YOUR GOAL —
Rewrite the rows from the start of the records through the line containing "will (381, 305).", inclusive, substituting "interface agent" for "GUI agent" and leaving everything else unchanged.
**** INPUT FOR THIS TASK
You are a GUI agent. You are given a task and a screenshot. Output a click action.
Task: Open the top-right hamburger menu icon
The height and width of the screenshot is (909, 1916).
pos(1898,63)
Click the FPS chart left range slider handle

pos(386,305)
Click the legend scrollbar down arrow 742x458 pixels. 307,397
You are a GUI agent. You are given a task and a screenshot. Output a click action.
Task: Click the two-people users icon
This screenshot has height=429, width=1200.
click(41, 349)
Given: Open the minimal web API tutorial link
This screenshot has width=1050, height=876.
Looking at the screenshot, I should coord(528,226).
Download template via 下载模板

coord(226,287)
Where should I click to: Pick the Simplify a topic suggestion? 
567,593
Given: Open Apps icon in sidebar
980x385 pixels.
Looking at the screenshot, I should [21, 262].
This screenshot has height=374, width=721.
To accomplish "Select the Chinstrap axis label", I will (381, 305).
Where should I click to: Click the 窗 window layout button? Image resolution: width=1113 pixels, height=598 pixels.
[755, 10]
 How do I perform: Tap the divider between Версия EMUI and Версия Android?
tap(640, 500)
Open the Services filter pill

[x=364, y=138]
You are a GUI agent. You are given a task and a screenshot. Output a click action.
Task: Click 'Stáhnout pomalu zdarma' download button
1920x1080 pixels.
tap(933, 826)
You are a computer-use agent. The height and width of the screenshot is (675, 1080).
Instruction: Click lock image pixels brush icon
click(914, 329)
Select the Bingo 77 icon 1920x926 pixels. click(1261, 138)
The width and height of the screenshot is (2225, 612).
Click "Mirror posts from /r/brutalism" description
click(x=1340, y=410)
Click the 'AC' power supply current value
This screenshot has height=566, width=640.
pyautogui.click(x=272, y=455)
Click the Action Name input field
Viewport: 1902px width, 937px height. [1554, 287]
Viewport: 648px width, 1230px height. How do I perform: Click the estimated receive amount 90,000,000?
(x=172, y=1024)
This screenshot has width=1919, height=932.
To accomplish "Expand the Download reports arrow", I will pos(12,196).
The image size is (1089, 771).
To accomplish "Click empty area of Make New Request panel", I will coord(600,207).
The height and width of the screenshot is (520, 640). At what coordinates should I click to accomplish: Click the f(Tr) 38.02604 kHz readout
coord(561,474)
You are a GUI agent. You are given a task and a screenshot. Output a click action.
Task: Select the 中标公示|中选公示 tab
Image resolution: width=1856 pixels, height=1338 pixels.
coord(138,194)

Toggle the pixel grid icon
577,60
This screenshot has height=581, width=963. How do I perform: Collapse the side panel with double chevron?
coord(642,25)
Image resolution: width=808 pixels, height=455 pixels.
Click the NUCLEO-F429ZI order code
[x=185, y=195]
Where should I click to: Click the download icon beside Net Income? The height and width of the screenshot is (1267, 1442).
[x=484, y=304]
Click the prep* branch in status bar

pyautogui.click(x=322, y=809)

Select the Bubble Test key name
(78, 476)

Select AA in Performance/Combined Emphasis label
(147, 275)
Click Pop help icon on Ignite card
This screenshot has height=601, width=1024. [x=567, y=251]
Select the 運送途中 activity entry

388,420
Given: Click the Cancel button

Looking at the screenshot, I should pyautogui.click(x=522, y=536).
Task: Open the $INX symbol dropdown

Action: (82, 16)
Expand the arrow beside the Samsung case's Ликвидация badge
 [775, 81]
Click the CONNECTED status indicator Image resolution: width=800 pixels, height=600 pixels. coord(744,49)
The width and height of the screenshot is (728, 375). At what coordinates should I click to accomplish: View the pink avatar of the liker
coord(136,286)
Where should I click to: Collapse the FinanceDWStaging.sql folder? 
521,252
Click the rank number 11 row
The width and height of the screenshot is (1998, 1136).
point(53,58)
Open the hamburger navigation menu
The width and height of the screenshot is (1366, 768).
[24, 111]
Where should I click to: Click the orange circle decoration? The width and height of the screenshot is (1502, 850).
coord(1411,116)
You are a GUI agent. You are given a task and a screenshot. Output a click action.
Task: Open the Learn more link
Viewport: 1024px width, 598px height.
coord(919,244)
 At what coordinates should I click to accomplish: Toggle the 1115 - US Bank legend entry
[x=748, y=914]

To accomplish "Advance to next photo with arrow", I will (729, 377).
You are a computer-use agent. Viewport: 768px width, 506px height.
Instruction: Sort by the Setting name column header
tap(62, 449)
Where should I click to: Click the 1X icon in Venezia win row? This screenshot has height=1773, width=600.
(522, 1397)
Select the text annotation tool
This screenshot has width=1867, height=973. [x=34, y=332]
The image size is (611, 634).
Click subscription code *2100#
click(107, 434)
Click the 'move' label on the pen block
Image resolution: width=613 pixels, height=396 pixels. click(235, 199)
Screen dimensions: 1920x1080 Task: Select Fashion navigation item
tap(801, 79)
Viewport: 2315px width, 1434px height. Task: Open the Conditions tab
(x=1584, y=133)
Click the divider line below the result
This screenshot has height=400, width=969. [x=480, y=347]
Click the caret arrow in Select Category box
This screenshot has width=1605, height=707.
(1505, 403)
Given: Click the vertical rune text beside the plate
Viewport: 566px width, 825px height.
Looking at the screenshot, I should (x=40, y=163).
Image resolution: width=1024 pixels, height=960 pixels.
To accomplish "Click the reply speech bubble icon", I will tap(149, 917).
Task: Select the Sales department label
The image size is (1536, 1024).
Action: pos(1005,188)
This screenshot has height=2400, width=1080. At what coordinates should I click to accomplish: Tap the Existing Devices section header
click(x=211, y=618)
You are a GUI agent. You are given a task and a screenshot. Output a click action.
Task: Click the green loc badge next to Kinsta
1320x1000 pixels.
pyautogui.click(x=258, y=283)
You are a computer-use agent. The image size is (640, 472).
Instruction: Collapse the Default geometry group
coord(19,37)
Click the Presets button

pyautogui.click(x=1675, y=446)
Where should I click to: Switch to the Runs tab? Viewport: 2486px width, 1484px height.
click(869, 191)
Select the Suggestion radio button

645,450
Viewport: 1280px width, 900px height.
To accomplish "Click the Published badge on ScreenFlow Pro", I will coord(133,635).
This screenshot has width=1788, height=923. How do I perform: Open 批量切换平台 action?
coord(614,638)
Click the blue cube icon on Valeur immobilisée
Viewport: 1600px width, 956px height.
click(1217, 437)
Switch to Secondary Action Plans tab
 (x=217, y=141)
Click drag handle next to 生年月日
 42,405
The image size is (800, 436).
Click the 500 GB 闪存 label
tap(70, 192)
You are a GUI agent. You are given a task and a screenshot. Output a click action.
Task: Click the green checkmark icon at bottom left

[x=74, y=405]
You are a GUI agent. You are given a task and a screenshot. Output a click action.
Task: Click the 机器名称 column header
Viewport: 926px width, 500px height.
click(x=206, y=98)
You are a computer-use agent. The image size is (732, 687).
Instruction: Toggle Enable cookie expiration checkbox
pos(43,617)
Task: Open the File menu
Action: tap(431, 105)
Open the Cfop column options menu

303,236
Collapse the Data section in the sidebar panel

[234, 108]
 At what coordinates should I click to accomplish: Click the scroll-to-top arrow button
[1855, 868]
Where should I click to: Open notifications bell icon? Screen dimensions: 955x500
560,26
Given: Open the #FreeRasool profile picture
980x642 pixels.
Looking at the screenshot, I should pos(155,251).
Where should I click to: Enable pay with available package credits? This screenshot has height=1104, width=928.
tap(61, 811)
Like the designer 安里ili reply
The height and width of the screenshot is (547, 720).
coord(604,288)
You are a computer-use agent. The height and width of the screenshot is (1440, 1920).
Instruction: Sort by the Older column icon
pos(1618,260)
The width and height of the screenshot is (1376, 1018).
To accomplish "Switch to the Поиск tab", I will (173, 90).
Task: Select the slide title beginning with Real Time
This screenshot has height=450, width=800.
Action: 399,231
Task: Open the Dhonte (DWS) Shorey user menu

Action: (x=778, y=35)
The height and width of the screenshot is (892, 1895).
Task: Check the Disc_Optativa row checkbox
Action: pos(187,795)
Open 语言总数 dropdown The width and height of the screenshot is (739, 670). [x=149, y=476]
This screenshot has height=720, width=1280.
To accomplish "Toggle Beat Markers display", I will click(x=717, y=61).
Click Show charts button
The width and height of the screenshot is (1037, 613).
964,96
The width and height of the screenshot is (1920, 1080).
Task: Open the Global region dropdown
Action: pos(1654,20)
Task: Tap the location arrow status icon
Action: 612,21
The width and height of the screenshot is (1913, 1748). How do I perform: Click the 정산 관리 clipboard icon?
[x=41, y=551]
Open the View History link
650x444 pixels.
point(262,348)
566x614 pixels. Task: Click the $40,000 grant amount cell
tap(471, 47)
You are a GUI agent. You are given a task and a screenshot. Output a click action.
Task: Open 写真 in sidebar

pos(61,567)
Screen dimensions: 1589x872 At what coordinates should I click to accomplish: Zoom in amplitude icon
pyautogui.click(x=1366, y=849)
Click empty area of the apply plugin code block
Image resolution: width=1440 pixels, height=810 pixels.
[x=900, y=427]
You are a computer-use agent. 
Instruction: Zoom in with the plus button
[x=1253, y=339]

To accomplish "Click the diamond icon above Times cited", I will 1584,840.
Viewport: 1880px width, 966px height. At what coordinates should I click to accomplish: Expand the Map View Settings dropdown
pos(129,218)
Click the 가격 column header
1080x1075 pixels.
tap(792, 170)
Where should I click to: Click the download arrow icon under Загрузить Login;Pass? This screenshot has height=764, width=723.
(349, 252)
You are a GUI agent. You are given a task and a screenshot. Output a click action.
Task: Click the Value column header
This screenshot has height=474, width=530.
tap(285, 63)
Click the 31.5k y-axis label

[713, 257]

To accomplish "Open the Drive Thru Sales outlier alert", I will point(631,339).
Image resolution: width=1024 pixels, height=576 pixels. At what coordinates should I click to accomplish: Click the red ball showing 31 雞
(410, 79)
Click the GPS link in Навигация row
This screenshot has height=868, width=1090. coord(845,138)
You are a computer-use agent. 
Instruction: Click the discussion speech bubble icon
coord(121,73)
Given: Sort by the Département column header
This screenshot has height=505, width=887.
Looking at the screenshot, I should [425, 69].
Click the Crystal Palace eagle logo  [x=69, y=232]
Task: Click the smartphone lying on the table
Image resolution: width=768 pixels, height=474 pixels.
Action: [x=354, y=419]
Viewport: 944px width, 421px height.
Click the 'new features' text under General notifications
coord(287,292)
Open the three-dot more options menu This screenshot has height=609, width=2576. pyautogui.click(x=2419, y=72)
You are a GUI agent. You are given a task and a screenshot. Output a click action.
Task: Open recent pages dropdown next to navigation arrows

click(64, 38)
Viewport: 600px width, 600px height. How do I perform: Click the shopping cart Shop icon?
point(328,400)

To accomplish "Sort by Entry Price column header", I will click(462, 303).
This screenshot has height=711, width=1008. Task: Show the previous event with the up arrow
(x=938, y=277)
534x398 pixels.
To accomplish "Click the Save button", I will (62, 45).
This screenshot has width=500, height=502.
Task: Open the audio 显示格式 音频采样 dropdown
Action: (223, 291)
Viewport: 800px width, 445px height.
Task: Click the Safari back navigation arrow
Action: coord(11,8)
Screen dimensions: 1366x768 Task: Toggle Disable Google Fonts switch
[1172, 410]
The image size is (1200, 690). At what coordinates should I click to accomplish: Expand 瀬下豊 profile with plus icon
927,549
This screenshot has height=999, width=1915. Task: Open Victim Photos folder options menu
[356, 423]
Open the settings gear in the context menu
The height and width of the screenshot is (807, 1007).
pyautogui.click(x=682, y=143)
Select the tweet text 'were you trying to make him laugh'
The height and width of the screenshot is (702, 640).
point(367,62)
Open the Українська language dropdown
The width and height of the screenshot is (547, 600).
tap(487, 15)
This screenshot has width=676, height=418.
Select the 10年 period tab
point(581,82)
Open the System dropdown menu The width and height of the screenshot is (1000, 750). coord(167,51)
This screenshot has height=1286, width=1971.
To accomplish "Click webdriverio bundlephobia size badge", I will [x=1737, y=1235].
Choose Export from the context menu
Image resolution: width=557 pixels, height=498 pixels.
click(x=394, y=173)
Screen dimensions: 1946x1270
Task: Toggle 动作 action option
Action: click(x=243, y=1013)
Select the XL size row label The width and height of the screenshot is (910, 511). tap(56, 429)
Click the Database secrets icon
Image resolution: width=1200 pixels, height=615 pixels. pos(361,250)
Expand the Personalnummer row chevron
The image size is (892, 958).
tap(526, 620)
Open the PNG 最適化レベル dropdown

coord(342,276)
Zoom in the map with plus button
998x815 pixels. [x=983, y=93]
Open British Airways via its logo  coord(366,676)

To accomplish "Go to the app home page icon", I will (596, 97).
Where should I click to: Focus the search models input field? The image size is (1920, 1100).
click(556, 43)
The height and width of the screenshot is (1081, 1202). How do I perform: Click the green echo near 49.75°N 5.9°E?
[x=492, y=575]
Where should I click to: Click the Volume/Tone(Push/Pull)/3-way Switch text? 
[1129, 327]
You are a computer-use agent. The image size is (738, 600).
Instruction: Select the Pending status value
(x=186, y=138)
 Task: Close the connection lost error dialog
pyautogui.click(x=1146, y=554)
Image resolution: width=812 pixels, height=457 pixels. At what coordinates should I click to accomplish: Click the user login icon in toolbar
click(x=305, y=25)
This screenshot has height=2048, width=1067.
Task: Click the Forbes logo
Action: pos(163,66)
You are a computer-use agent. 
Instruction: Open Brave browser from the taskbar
********
TASK RESPONSE —
You are a interface agent. You are given a task and a screenshot. Output a click action.
Task: Open the top-right hamburger menu icon
The height and width of the screenshot is (909, 1916).
pos(1898,63)
Click the FPS chart left range slider handle

pos(386,305)
Click the legend scrollbar down arrow 742x458 pixels. 307,397
You are a interface agent. You are given a task and a screenshot. Output a click action.
Task: Click the two-people users icon
This screenshot has height=429, width=1200.
click(41, 349)
Given: Open the minimal web API tutorial link
This screenshot has width=1050, height=876.
Looking at the screenshot, I should coord(528,226).
Download template via 下载模板

coord(226,287)
Where should I click to: Pick the Simplify a topic suggestion? 
567,593
Given: Open Apps icon in sidebar
980x385 pixels.
Looking at the screenshot, I should [21, 262].
This screenshot has height=374, width=721.
To accomplish "Select the Chinstrap axis label", I will (381, 305).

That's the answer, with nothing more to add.